When she was reaching around on the floor to find his pipe, she said she instead found a canister of pepper spray they had purchased the week before. She kept it concealed.
“He couldn’t see it,” Cabral said, noting that he wanted no light inside the car.
Finally, an opportunity came to escape.
“I could hear him gently snoring, just a little bit, to know that he had passed out finally,” Cabral described. “Something said to me now — I heard it as clear as day — ‘Now, go now.’ I opened the door — and it was open, he didn’t know how to use the child locks to lock me in. So I popped the door open and as I do, I had the pepper spray in my hand. He had taught me how to use it. He wakes up and I’m out the door and I just sprayed the heck out of his face with it.”
After Cabral fled, the man also apparently fled from the scene, taking Cabral’s car to a 7-Eleven and complaining he had been sprayed in the face with pepper spray, according to a call to dispatch from the store.
When officers arrived, the report said Cabral’s car was found with the keys missing and a flat front tire. The man was nowhere to be seen and it appears he has not been seen since.
Cabral said she was truly unnerved to subsequently learn what the man’s real criminal history was after finally googling his name.
He wasn’t a convicted robber — he was a convicted killer who not only did time related to a death in Utah but also was previously implicated in two deaths out of state.
“Oh no, I had no idea, not at all,” Cabral said. “That’s why he didn’t want me to look him up on the internet.”
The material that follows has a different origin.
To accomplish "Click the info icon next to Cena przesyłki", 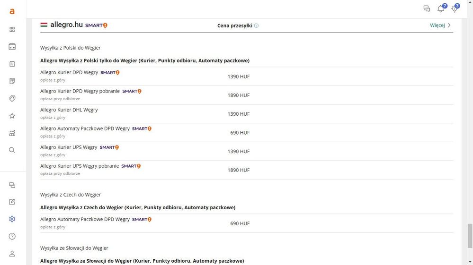I will 257,26.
KSL TV elected not to make the man’s name public yet since he has yet to be arrested or charged with a crime.
According to an email from a Salt Lake City Police Department official to KSL TV, the case was being screened by the Salt Lake County District Attorney’s Office.
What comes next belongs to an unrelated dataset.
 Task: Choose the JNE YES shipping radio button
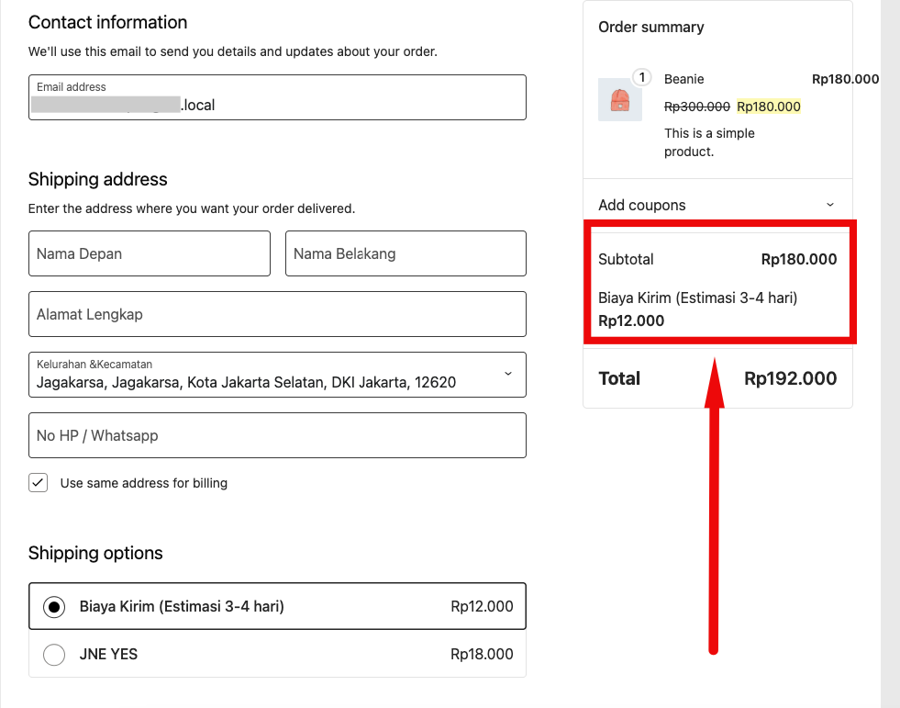[54, 655]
A district attorney’s spokesperson on Thursday could not provide any further clarity about the status of the case.
Cabral said she has been grateful for the help she has received from a victim advocate but has not spoken to officers or detectives since the original contact outlined in the police report.
She hoped that police and prosecutors would be able to take action to get the man off the streets.
“You need to know it happened and people are in danger of this man and he doesn’t care if you’re a woman or a man — he’ll kill either one of you,” Cabral said. “He’s not safe on the street, not at all. Nobody’s safe around him.”